* _Directive_
Could you copy the entries from the line with "You are a GUI" to the line with "[x=154, y=830]", word for word and leaving out the pictures?

--- start Data shown ---

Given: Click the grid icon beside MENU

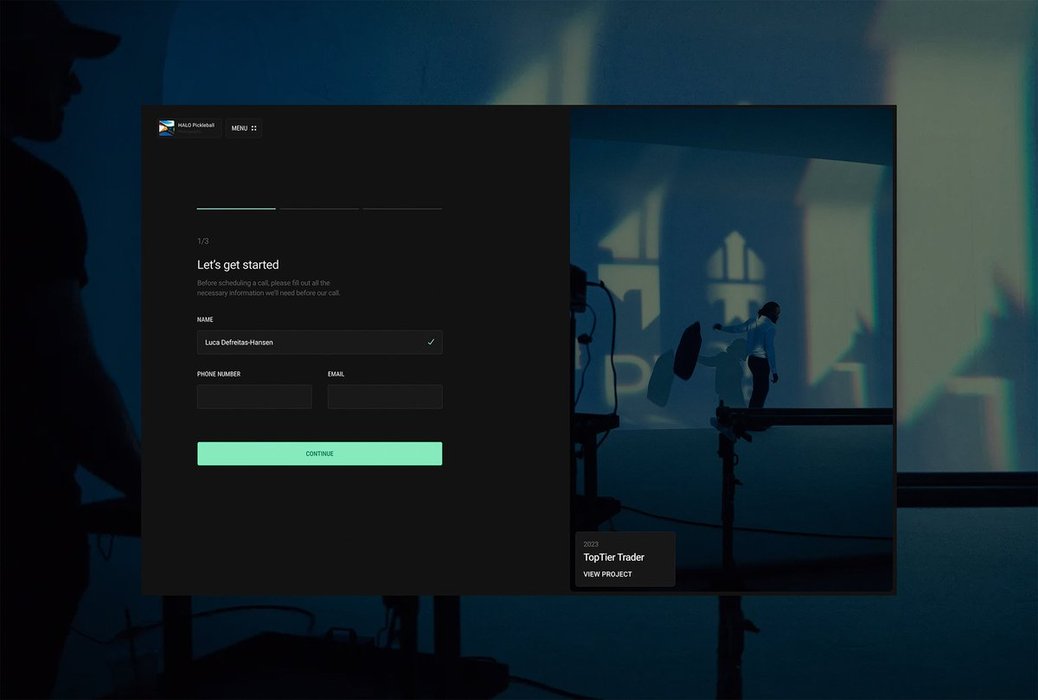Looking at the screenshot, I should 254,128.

--- end Data shown ---
--- start Data shown ---

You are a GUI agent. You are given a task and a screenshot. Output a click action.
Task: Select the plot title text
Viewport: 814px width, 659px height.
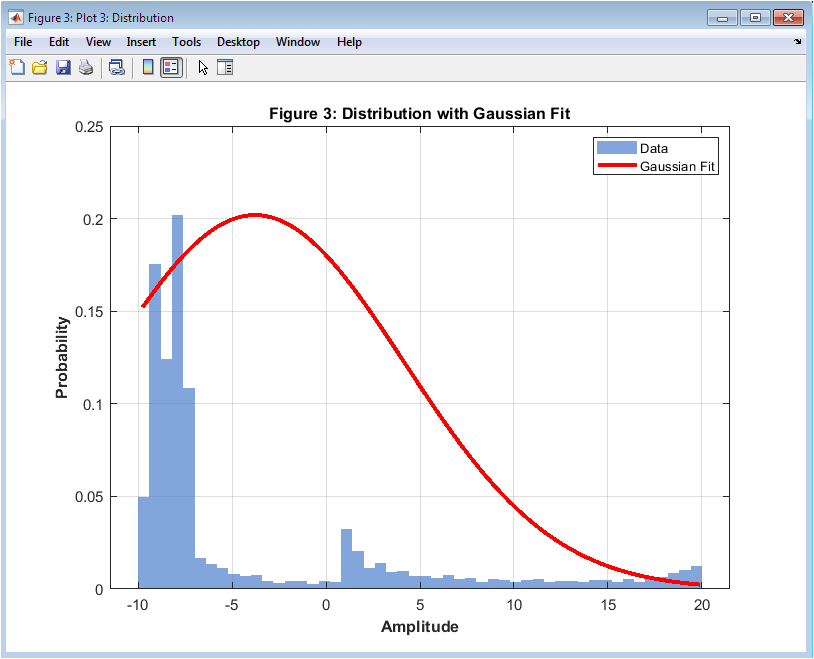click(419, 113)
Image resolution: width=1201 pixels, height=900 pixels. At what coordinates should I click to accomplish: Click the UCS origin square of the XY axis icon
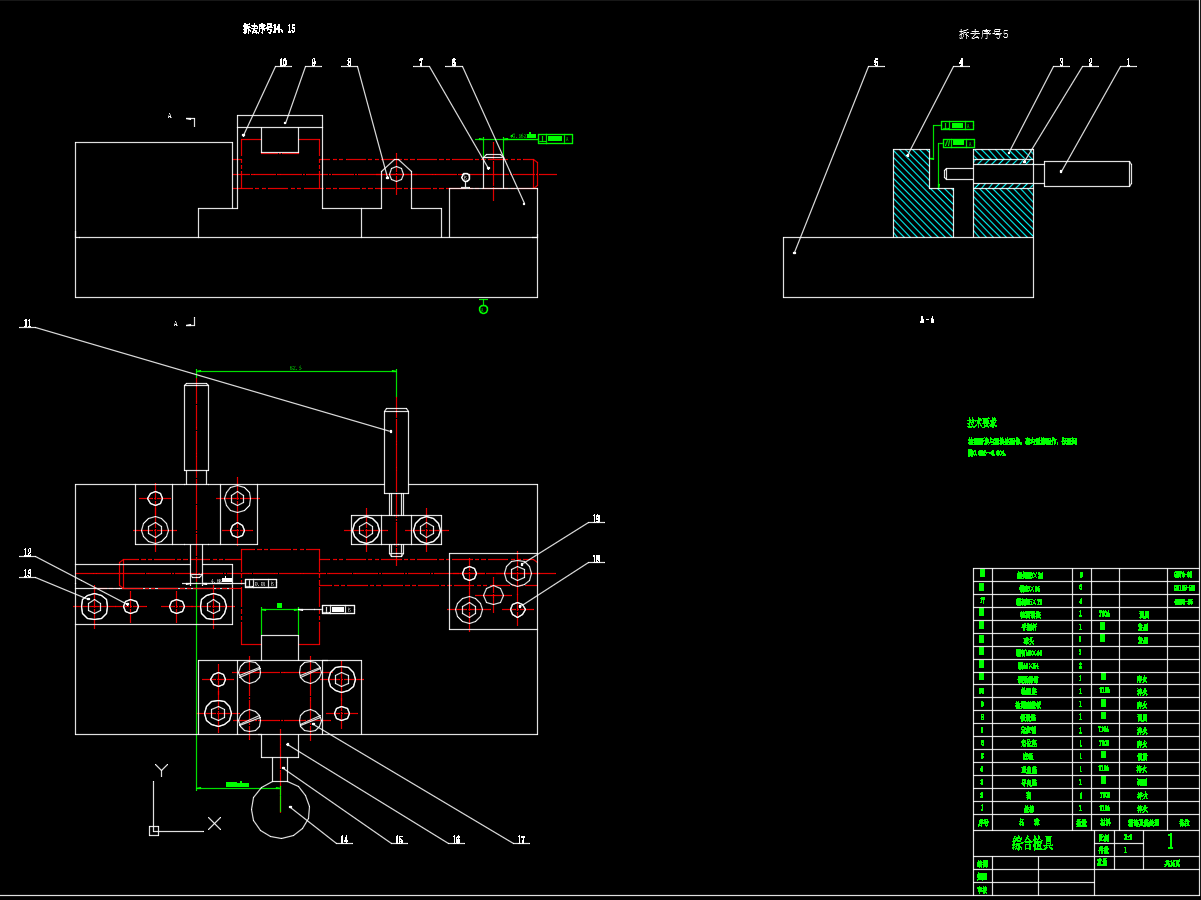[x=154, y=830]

--- end Data shown ---

* _The solution_
You are a GUI agent. You are given a task and a screenshot. Output a click action.
Task: Select the plot title text
Viewport: 814px width, 659px height.
click(419, 113)
Image resolution: width=1201 pixels, height=900 pixels. At what coordinates should I click to accomplish: Click the UCS origin square of the XY axis icon
[x=154, y=830]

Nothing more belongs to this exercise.